I trattati "di pace" stipulati con le varie tribù non vennero mai rispettati, e lo sterminio di enormi mandrie di bufali non venne effettuato per motivi di approviggionamento, ma per privare gli indiani della loro principale fonte di sostentamento.
Inoltre, se prendiamo la guerra di Secessione, che fu la prima - e finora unica - guerra civile svoltasi negli Stati Uniti d’America, chiunque di noi pensa in primis al nobile ideale dell’abolizione della schiavitù. In concreto, però, quando i neri vennero "liberati" e poterono andare a lavorare nelle fabbriche yankee, conobbero altri abusi e sofferenze. Le condizioni nelle città settentrionali, nei grossi centri industriali dell’Unione, erano drammatiche: in un certo senso peggiori che nelle fattorie dell’afoso Sud; e il loro salario, manco a dirlo, non si avvicinò mai alle paghe percepite dalla manopopera bianca.

Appassionante è anche il capitolo che parla della guerra contro il Messico. Allora il Messico si estendeva fino ai territori attualmente comprendenti Texas, New Messico, Utah, Nevada, Arizona, California (l’odierno ricchissimo Stato californiano era un vero e proprio deserto con una popolazione di appena 7.000 anime) e parte del Colorado. La maniera in cui gli Stati Uniti riuscirono a inglobare quelle immense regioni è un esempio della politica imperialista che Washington avrebbe esercitato anche negli anni a venire. Che tale politica poi si ritorca contro il proprio ingenuo popolo (vedi l’assalto alle Torri Gemelle e le conseguenti restrizioni fisiche e psicologiche per la cittadinanza; vedi lo tsunami di affamati latinoamericani che ogni giorno varcano la frontiera messicana e che nemmeno un’enorme muraglia riuscirà mai ad arrestare), non tange i politici, le cui decisioni vengono prese in concomitanza con l’ingordigia pecunaria delle grandi corporations.
Tanto, finché il dollaro continua a regnare...
Denaro e ipocrisia religiosa: ecco i motori della democrazia stelle-e-strisce. E sempre con un ben preciso popolo nemico - un qualche "Impero del Male" - nel mirino della politica estera.
Gli Stati Uniti, in effetti, "non possono vivere senza un nemico. Innanzi tutto, perché sono nati dalle guerre" scrive Bertolizio. "La guerra d’Indipendenza ha generato il popolo americano, la guerra di Secessione ha generato la nazione americana e le guerre mondiali hanno sancito la supremazia universale statunitense".

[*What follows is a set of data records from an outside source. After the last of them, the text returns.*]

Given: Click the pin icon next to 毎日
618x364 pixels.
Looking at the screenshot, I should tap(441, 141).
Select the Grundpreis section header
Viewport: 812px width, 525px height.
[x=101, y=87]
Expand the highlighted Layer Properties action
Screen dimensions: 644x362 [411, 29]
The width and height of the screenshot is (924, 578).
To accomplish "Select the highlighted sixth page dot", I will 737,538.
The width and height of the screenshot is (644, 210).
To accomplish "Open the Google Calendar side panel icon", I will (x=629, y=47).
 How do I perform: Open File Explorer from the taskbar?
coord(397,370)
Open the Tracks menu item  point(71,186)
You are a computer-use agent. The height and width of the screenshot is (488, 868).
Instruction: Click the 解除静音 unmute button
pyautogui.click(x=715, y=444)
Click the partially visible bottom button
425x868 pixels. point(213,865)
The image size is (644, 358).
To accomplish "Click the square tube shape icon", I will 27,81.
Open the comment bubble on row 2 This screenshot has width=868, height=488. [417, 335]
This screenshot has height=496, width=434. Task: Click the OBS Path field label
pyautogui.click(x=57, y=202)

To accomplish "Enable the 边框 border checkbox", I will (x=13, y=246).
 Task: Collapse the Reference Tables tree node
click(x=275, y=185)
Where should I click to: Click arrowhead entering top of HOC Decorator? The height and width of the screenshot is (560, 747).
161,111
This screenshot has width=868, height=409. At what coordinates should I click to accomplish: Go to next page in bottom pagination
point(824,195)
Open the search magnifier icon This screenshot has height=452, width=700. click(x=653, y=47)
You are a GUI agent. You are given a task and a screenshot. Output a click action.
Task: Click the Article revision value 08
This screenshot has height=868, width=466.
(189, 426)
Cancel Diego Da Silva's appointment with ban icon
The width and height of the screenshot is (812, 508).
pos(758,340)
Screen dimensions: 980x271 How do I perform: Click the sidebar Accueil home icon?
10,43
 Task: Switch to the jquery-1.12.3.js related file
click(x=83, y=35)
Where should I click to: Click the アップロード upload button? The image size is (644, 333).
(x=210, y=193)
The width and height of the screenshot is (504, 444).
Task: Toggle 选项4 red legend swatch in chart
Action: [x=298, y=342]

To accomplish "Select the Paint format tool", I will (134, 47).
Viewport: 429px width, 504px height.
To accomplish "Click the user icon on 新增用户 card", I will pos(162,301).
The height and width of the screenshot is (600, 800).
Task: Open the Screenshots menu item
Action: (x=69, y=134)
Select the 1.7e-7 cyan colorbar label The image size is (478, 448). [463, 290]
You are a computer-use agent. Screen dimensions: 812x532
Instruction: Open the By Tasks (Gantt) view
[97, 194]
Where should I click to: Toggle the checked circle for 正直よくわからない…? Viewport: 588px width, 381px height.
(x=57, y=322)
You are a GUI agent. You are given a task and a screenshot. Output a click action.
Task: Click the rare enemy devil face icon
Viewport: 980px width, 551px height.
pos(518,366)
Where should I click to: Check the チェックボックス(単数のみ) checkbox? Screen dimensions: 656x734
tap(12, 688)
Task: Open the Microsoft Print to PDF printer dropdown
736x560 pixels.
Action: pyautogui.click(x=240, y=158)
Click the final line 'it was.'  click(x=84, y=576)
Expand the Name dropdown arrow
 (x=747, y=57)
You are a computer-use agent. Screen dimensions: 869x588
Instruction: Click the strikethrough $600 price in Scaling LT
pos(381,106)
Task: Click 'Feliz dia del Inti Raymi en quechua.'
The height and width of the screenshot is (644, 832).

Man mano che la narrazione si avvicina ai nostri tempi, quel pur minimo "eroismo" da Far West si spoglia definitivamente di ogni pretesa idealista, rivelando il più gretto utilitarismo, un estremo individualismo da New Deal abbinato a un sentimento nazionalista non dissimile da quello che generò i più tremendi Reich europei.
Veniamo ad apprendere che, prima e persino durante la Seconda Guerra Mondiale, General Motors, Ford Motor Company, Standard Oil e Business International Machines "intrattenevano lucrosi rapporti d’affari con la Germania nazionalsocialista e alcuni loro dirigenti erano amici di Hitler. Tanto che a Henry Ford, nel 1938, sarà conferita dal dittatore nazista l’onoroficenza dell’Ordine dell’Aquila".
Molto intriganti e avvincenti anche i capiversi sul trattamento che, per ritorsione ai rispettivi Paesi d’origine, fu riservato a cittadini statunitensi dal cognome tedesco (una valida strategia per spingere verso la rovina finanziaria i birrai attivi sul suolo nordamericano), giapponese (per i giapponesi vennero istituiti appositi campi di concentramento; e - aggiungiamo noi - finanche i cartoni animati realizzati a Hollywood diedero man forte ai fanatici razzisti, ridicolizzando al massimo i "musi gialli")... e anche a cittadini dal cognome italiano, almeno fintantoché durò il regime mussoliniano.

Nella sua "Conclusione", che è una panoramica sull’attuale situazione geopolitica, Giorgio Bartolizio puntualizza che "non è possibile (...) che lo stile di vita americano sia condiviso da tutti gli altri abitanti del mondo, perché occorrerebbero altri tre pianeti per fornire a tutti le necessarie materie prime e smaltire l’inquinamento prodotto".

Facit:
Breve storia degli U.S.A. e getta è un libro bello e importante, nonché di notevole interesse, che va a corredare le critiche già mosse all’imperialismo americano da Harold Pinter, José Saramango, Gustavo Castro Soto (La storia segreta della Coca-Cola), Gabriel García Márquez, Manuel Vázquez Montalbán, Noam Chomsky (Global Empire) e parecchi altri intellettuali. In quest’opera vengono esaminati retroscena anche alquanto curiosi, particolari biografici non notissimi di personaggi-chiave come lo stesso George Washington e come Benjamin Franklin, Thomas Jefferson, Abraham Lincoln (uno spilungone mal vestito!), come l’"eroe" antischiavista John Brown (che a quanto pare era soltanto un fanatico religioso completamente folle)... giù giù fino a Woodrow Wilson (il terribile 28° Presidente, propugnatore di un nuovo ordine mondiale), a Roosvelt (che abbracciò la dottrina di Monroe di un interventismo nell’America Latina con l’apparente scopo di "tutelare" quei popoli) e a Harry Truman (maggiore responsabile dell’olocausto atomico in Giappone).



Giorgio Bertolizio (Trieste, 1936) è stato per trent’anni primario ospedaliero. Ha pubblicato diversi altri saggi, sempre per le Edizioni Clandestine: Nevrosi, idiozie e malefatte dei grandi filosofi (2003), Vizi capitali e sommi pontefici (2004), Le grandi iellate di nome Maria (2005) e il recente Il Vangelo di Satana (2007), tutti ammirevoli per arguzia e ironia.